### WHAT THIS TASK INVOLVES
Retype the entire passage below on how company boards can anticipate future disruption, keeping every word and punctuation mark unchanged.

### EXTRACT TO READ

==*==

The pandemic years have shown us that enterprise boards are lousy when it comes to predicting the future. How can boards get the insights to spot future troubles? Most board members we spoke to are frustrated, and are at a loss on what to do about it.

Reading beyond the board material and what’s archived on your board portals will be definitely a first step forward in this direction. Scan the environment for industry insights globally in addition to looking for inflection points. An inflection point is a time period when an enterprise must respond to disruptive change in the business environment or face destruction.

Here’s some homework: Go through past board material of several years. Was there anything in late 2019 that even hinted of a pandemic? What projections were there on trends for supply chain or production that warned of potential shortages, bottlenecks, and delays?

For all board directors, the past couple of years have brought a decade’s worth of change. Covid, lockdowns, social turmoil, Ukraine war, shortages, inflation — all of these have hammered board chairs to no end. How are board leaders adapting?

The most immediate challenge for board leaders has been remote meetings, and all the changes they
imposed. This move has been relatively seamless, though. But there are caveats putting new demands on remote board chairs — facilitating the side/cloakroom discussions among various members that grease the wheels of governance; and judging when directors are
burning out on video time.

==*==

Collected data:
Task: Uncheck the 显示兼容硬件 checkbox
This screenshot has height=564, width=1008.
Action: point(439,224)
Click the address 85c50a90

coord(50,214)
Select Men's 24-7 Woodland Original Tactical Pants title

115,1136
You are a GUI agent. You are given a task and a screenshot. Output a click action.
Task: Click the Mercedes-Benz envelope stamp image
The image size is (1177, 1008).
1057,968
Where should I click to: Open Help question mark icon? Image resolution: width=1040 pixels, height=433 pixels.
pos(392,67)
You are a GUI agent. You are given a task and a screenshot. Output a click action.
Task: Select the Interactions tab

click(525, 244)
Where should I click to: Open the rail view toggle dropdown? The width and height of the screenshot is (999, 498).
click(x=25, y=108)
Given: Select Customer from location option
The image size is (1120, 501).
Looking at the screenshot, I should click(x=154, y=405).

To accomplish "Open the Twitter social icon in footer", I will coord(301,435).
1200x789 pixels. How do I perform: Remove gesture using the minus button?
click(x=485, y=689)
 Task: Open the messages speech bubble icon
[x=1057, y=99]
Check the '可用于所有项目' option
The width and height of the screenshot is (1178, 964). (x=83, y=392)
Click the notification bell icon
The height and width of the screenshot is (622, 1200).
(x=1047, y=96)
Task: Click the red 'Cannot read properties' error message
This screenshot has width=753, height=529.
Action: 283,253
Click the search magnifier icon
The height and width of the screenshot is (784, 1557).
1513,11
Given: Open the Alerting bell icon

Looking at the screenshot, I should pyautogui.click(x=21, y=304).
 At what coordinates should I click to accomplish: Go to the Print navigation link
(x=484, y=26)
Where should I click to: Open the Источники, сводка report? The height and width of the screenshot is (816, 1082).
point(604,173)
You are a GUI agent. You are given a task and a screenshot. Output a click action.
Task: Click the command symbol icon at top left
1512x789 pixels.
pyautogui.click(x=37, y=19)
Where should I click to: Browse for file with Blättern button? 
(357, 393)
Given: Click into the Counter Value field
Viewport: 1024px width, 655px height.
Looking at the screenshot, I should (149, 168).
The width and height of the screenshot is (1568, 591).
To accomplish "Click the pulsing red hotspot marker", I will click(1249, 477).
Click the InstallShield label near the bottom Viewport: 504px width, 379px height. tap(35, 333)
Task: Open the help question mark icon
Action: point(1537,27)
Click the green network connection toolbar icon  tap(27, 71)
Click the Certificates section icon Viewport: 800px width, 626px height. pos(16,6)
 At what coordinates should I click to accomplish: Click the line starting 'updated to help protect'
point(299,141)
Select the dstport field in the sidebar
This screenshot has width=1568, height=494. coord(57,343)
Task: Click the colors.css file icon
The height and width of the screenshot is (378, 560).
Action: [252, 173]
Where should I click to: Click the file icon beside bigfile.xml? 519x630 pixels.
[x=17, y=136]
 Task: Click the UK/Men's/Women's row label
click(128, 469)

==*==

### RESULT
The pandemic years have shown us that enterprise boards are lousy when it comes to predicting the future. How can boards get the insights to spot future troubles? Most board members we spoke to are frustrated, and are at a loss on what to do about it.

Reading beyond the board material and what’s archived on your board portals will be definitely a first step forward in this direction. Scan the environment for industry insights globally in addition to looking for inflection points. An inflection point is a time period when an enterprise must respond to disruptive change in the business environment or face destruction.

Here’s some homework: Go through past board material of several years. Was there anything in late 2019 that even hinted of a pandemic? What projections were there on trends for supply chain or production that warned of potential shortages, bottlenecks, and delays?

For all board directors, the past couple of years have brought a decade’s worth of change. Covid, lockdowns, social turmoil, Ukraine war, shortages, inflation — all of these have hammered board chairs to no end. How are board leaders adapting?

The most immediate challenge for board leaders has been remote meetings, and all the changes they
imposed. This move has been relatively seamless, though. But there are caveats putting new demands on remote board chairs — facilitating the side/cloakroom discussions among various members that grease the wheels of governance; and judging when directors are
burning out on video time.